### Dataset excerpts
══════════

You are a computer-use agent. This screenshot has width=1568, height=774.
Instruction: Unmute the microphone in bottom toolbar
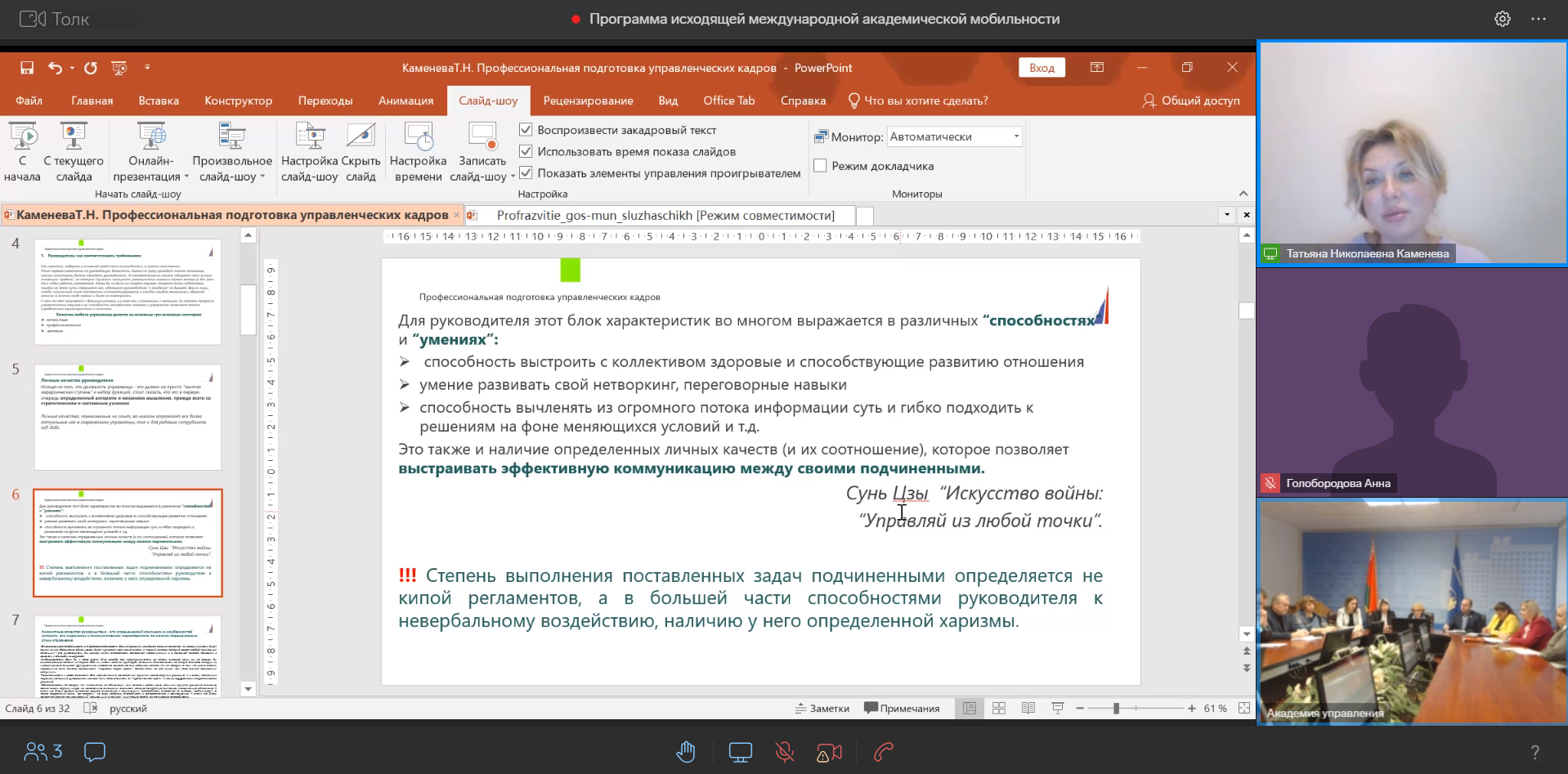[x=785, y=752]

══════════

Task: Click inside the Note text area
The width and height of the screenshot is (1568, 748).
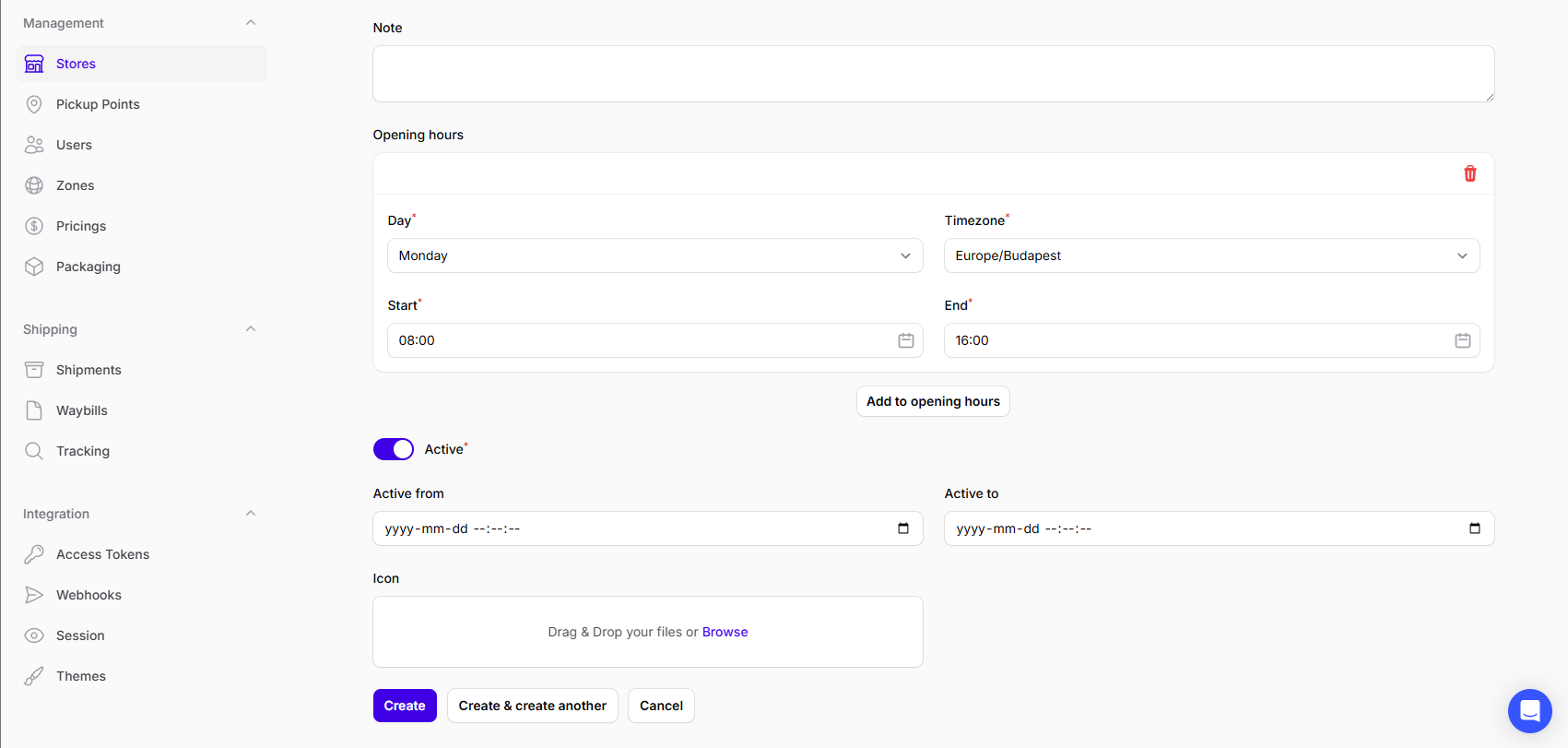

══════════

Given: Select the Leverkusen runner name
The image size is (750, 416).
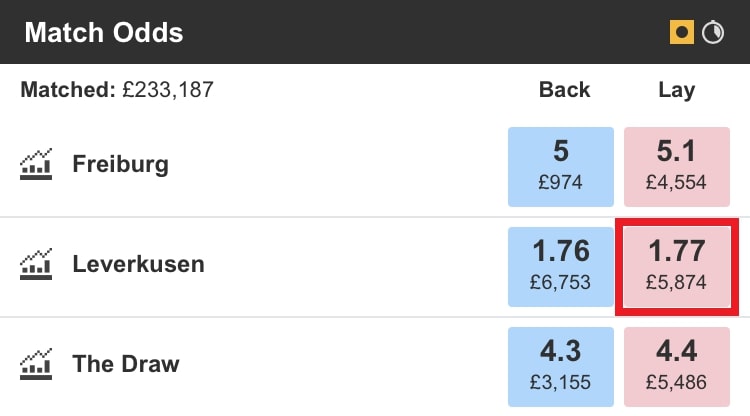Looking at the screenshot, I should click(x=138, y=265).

══════════

### Your task
All lines above that include the word "height" must be copied into the answer.

### Answer to this problem
You are a computer-use agent. This screenshot has width=1568, height=774.
The width and height of the screenshot is (1568, 748).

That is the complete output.